Unlike Linux, Microsoft operating systems are not free and in a big corporation the cost of buying licences for each machine can become very expensive. However when you buy such licences you agree not to hold Microsoft liable for the quality of software that’s why Microsoft has never been successfully sued over the quality of their software. However, in this day and age it seems ridiculous that people can get thousands of pounds compensation if they trip over and get a minor bruise but can’t get a penny if the software that they paid good money for ends up costing them or their company a fortune.

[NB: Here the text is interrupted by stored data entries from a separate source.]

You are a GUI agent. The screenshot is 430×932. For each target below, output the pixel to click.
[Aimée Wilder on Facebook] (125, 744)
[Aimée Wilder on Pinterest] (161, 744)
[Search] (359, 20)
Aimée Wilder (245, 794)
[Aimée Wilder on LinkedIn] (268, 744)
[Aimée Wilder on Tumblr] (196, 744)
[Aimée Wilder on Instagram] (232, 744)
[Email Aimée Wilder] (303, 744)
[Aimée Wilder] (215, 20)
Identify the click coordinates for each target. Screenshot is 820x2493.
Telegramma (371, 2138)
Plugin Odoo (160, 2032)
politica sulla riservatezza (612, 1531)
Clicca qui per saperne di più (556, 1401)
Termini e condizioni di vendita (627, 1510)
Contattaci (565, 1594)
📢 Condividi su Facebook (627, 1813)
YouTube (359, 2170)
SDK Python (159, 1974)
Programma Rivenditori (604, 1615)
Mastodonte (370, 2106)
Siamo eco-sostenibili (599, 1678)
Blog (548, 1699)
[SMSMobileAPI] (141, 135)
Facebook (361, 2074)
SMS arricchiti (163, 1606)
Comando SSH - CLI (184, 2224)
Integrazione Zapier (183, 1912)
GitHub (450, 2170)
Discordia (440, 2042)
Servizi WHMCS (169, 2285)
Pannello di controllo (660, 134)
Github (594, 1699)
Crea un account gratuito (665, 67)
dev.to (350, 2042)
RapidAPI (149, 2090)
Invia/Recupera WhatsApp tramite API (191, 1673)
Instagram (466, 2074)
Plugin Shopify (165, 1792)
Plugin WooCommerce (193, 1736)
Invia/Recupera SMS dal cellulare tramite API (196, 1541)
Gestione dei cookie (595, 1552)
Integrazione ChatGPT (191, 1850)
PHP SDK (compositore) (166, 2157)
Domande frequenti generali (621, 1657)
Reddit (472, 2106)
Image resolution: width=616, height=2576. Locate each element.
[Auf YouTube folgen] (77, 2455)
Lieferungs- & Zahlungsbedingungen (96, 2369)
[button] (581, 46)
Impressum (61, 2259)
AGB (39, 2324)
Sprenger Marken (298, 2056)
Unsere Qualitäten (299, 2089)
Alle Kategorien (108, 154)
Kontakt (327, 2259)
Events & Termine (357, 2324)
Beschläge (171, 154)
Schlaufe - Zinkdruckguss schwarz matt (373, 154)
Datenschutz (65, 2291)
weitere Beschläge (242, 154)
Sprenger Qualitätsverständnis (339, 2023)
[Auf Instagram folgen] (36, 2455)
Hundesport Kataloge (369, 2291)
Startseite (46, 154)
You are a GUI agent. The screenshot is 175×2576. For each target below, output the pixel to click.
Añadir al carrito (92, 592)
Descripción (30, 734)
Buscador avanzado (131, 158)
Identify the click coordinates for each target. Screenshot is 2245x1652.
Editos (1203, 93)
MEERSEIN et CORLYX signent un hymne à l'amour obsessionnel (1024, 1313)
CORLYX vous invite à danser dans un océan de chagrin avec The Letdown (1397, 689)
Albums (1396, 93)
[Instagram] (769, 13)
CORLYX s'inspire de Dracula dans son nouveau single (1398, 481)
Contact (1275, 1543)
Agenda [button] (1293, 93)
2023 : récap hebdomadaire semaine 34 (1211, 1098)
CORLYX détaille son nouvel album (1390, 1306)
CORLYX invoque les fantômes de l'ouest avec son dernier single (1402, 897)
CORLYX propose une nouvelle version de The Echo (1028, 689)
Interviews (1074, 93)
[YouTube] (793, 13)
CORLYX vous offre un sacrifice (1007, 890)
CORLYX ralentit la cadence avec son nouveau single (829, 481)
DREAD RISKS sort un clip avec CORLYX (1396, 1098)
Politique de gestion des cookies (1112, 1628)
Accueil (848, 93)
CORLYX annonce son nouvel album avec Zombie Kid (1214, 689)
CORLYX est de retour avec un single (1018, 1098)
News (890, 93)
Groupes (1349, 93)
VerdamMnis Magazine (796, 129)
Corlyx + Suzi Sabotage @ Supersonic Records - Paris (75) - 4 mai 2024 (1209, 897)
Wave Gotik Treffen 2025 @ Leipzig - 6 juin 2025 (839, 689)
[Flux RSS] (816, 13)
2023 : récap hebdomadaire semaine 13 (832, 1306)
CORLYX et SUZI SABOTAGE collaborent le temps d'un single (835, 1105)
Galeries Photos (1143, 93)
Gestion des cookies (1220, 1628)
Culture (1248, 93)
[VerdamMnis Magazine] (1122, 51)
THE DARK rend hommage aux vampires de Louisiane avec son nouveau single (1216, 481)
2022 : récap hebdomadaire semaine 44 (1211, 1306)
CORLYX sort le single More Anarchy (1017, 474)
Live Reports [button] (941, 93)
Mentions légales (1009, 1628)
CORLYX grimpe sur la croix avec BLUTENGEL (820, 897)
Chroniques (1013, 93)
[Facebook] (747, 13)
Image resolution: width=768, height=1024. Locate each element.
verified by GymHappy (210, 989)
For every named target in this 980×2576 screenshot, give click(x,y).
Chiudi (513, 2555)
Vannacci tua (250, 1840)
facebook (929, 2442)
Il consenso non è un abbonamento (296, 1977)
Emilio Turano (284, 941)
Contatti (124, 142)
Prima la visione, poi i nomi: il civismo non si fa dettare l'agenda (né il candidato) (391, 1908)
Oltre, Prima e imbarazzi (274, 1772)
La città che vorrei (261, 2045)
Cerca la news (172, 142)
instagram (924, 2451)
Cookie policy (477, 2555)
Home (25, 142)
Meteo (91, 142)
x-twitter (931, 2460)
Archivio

You may be saying that it’s the buyers fault for choosing to accept the Microsoft licence but what choice do most people have? Most applications are written for Windows, most documents are sent in MS Word format and most people are trained in a Windows environment so switching to an alternative and more reliable solution is often not an option. Because of anti-competitive business practices Microsoft was found guilty of being an illegal monopoly and therefore is proof that the vast majority of the computing world relies on Windows (although the courts later relaxed Microsoft’s punishment they were still found guilty). Therefore Microsoft’s licence agreements should be made illegal meaning that if anyone suffers financial loss due to negligence in Microsoft products they’d have the right to sue Microsoft for this loss. This would mean Microsoft would have to exercise higher quality control in their products.

The law would have to be fair, Microsoft can’t be blamed for something if they’ve already released a freely available patch to fix the bug. It is then the system administrators responsibility to make sure all patches are applied. These patches would have to be somewhere easily accessible such as the Windows Update site. Microsoft’s liability would then be restricted to the period before the patch was available plus a small length of time in order for administrators to deploy the patch through the organisation.

There are some of us who don’t run Microsoft software unless we have to and even these people can still get affected by Microsoft’s negligence in an indirect manner. For example, although Linux and the Apache web server are immune to Code Red many Linux users were still getting many attempted attacks from Code Red infected Windows machines, although they couldn’t infect the Linux server it was wasting bandwidth which on a commercial web hosting server may result in the company losing money as not as many people would be able to connect to the server simultaneously. It would also increase your bandwidth bills if your hosting company charged for the amount of bandwidth used. Personally I can see a case where a Microsoft-free company who has never agreed to Microsoft’s unfair licences could sue Microsoft for their negligence affecting their business. However, I’m not a legal expert so I don’t know if that is feasible. I think most admins in Microsoft-free organisations were just happy that they suffered far less problems than those who used Microsoft solutions.